この交代によって、オルモ&ペドリの2人を同じく2人で管理することになったラージョ。当然ながらプレスに突っ込んで奪えるわけもなく、次第に自陣に引きこもる時間が長くなっていく。左に回ったハフィーニャはフェラン・トーレスよりもSBと繋がる意識が強めで、外回りでジェラール・マルティンが持った時に欠かさずランニングしてくれる。

ジェラール・マルティンは常に複数の選択肢を持ちながら立ち回れる選手で、縦に走るハフィーニャと内側のペドリ、奥のレヴァンドフスキやオルモを適宜選びながら前進に関わることができるようになった。前半は選択肢が少なかったもんでな。

押し込まれるラージョはアルバロ・ガルシア、ウナイ・ロペスに代えてエンバルバ、シスを投入。引きこもりの強度を上げる作戦だったのだろうが、そのシスが失点に絡むのだから采配は難しい。

自身とオスカル・バレンティンの間をドリブルで突進するペドリを捕まえきれなかったのはまだしも、そこでなぜかスピードを緩めてしまいゴール前にフリーで駆け込むことを許したのは痛恨すぎるミスだった。60分、ハフィーニャとの距離の長いワンツーでペドリがゴールし同点に追いつく。

その直後、ラージョはデ・フルートス、カメージョに代えてグンバウ、エンテカを投入。さらにオスカル・バレンティンが負傷してしまい、チャバリアを追加で投入した。バルセロナはお疲れのジェラール・マルティンに代えてバルデがピッチに入る。

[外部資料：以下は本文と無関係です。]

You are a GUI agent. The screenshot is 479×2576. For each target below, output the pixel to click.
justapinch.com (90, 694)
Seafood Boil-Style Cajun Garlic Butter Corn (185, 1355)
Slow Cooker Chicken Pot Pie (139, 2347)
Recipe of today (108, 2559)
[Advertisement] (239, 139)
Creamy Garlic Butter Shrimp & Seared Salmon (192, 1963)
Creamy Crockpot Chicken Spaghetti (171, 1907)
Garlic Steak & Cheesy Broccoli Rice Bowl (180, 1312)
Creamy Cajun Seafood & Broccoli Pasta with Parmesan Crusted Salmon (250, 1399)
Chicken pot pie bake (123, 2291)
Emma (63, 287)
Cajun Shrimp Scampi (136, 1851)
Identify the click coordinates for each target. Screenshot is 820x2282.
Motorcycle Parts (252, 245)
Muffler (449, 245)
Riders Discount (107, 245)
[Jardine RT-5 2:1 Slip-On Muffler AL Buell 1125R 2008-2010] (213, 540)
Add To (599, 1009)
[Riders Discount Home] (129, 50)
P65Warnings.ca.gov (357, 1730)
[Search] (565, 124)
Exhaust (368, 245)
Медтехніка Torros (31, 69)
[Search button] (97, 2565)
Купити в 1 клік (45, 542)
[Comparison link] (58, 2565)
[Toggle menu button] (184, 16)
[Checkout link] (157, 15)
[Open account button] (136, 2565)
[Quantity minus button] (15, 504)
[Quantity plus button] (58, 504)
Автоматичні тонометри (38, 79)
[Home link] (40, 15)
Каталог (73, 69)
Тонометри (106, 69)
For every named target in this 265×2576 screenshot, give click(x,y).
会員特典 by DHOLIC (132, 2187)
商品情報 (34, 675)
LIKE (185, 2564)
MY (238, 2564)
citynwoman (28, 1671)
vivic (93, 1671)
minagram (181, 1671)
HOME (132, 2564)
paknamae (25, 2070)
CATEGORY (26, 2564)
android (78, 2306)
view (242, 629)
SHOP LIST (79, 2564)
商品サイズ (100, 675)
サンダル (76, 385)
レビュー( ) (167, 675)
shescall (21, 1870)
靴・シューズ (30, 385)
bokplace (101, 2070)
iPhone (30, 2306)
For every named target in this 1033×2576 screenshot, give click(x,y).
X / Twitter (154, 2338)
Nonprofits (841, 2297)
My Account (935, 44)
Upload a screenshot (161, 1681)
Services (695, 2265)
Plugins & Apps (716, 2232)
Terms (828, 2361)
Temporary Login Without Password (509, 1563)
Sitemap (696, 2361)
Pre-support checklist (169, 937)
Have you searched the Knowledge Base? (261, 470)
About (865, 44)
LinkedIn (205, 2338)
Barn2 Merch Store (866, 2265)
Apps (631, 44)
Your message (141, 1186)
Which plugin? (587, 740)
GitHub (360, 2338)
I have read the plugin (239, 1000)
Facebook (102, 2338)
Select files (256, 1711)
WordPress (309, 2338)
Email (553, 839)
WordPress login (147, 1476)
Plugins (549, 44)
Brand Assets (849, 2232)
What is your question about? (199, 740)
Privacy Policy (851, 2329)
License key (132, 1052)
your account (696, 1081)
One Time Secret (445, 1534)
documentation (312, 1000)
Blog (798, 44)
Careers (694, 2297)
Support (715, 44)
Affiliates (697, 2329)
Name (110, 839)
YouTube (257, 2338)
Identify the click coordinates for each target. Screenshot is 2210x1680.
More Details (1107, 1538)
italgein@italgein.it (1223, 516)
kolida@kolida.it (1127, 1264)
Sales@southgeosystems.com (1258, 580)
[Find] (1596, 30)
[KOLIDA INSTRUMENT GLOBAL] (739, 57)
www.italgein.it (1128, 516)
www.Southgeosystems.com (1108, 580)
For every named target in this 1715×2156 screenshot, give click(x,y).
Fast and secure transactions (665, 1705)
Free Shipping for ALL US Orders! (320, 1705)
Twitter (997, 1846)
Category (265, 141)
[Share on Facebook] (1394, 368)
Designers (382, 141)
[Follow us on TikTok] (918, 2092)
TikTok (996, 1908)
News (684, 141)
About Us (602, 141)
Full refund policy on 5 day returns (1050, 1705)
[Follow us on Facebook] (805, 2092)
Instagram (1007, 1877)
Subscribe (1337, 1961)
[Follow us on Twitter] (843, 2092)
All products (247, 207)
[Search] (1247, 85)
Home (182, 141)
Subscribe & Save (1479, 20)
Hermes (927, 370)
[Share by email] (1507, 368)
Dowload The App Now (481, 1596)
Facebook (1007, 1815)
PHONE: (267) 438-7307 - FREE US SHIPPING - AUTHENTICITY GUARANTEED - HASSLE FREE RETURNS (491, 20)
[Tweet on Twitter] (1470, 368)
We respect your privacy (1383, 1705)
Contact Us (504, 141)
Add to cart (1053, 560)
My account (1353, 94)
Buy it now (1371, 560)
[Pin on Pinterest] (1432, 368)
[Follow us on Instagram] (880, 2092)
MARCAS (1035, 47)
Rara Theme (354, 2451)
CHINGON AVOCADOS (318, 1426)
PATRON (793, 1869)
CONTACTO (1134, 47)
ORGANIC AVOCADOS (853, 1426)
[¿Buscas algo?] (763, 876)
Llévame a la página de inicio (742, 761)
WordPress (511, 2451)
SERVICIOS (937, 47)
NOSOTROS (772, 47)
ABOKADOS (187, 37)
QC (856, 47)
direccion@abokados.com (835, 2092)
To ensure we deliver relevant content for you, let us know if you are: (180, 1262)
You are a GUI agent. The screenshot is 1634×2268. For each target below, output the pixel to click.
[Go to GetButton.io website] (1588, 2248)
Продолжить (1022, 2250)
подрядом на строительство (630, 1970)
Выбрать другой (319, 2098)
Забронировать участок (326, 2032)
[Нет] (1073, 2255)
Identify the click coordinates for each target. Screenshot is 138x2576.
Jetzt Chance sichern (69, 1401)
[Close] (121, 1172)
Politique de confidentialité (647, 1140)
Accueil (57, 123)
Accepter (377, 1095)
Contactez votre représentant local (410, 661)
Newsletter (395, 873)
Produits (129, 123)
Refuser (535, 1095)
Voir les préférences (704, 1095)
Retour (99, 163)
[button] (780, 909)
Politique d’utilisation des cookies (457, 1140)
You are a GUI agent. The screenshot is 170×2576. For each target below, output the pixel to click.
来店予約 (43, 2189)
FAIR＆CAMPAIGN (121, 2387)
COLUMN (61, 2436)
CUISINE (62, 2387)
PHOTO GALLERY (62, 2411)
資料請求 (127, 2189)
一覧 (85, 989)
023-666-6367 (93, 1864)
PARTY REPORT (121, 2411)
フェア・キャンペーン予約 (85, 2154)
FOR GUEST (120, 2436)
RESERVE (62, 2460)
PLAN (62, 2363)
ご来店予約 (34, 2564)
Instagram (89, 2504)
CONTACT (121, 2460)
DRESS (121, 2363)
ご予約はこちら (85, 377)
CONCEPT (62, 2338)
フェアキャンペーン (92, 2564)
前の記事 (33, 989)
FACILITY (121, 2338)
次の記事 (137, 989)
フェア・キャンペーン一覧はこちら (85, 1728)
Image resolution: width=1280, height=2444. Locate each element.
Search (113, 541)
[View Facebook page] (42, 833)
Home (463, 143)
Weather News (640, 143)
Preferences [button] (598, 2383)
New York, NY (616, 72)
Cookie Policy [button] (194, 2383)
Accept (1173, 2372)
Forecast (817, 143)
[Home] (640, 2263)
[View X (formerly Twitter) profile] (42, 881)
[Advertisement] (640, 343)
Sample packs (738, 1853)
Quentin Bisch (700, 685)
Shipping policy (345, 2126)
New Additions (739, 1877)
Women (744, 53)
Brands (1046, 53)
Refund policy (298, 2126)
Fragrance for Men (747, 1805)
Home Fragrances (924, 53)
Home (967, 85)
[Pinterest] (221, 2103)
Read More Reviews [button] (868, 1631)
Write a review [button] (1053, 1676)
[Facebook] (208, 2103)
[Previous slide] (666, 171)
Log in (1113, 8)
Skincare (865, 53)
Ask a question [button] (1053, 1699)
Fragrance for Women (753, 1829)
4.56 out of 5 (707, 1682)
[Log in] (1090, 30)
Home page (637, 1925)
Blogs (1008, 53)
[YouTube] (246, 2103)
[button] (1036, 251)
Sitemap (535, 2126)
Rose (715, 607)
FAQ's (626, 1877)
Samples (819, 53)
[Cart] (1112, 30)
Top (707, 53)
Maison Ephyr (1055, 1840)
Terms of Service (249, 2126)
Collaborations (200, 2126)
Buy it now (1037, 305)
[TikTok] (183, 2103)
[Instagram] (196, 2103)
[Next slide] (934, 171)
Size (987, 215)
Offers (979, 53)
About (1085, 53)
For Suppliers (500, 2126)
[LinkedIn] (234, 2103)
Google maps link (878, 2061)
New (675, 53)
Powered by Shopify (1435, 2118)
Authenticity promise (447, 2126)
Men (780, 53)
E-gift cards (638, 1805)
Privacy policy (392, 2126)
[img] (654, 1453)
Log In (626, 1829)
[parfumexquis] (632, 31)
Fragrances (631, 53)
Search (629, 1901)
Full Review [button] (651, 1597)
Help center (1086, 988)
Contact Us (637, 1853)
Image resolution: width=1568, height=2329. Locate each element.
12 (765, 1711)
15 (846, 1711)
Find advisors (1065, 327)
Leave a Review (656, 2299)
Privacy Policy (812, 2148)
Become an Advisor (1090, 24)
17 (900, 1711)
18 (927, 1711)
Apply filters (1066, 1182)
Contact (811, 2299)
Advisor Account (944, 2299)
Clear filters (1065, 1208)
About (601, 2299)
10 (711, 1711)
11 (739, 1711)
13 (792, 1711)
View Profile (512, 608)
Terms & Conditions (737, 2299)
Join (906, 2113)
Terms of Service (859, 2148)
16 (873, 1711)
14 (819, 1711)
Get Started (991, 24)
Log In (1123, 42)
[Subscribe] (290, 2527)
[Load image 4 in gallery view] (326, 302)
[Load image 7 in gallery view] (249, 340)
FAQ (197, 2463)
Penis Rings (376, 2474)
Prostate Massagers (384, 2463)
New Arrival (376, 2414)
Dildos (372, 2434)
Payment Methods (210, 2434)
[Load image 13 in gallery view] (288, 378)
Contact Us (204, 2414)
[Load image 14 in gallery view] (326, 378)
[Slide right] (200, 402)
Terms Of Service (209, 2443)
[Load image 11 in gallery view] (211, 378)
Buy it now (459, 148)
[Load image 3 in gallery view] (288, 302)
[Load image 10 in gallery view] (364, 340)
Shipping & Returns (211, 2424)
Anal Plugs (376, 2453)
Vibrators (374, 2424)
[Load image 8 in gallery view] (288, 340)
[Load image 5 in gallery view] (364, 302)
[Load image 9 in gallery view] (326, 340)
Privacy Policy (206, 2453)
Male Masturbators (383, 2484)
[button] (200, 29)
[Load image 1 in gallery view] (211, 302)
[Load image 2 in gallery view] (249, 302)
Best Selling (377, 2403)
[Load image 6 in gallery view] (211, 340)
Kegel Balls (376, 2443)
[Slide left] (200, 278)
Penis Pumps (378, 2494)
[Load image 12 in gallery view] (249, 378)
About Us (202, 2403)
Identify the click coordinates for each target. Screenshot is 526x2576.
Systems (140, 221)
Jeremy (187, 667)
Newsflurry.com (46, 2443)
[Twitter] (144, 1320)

ラージョはグンバウがペドリ、エンバルバがオルモをそれぞれ見ることにしたようだったが、アクシデントでの配置変更にペドリ&オルモのポジションチェンジが重なって結構グダグダしていた。というかペドリを捕まえられずに失点の原因になっていた。クンデのファールで取り消しになったけど。急に入ってきたチャバリアの周辺に寄っていくペドリは本当に性格が悪い。

このVARチェックが長引く間に相談したのか、ラージョはイシを2トップの一角に戻してエンバルバが右、チャバリアが左の442にシステムを戻してきた。バスケのタイムアウトみたいだな。直後に飲水タイムもあり、両チームともに残りの15分の過ごし方を整理。

その後もバルセロナの猛攻を凌いでいたラージョだったが、82分についに決壊。セットプレー崩れからお互い若干整ったところでヤマルが縦に突破し、マイナスのダニ・オルモに渡してズドン。デビュー戦でいきなり決勝点を決めた姿はユーロで見た姿そのままだった。

試合はそのまま終了したが、最後の最後にカウンター対応に飛び出したベルナルが膝を負傷するアクシデントが。打撲で済んでほしいところだったが前十字靭帯断裂、半月板損傷でシーズンアウトという最悪の結果になってしまった。まだ17歳、強くなって帰ってこい。


見えてきた形

ついに新戦力がピッチに降り立ち、ゴールも決めた。ペドリやヤマルとは代表で共にプレーしただけあって相性抜群だし、左に回ったハフィーニャも元気そうである。というか裏抜けからそのままクロスやワンタッチのシュートを選べるぶん快適そうな気もする。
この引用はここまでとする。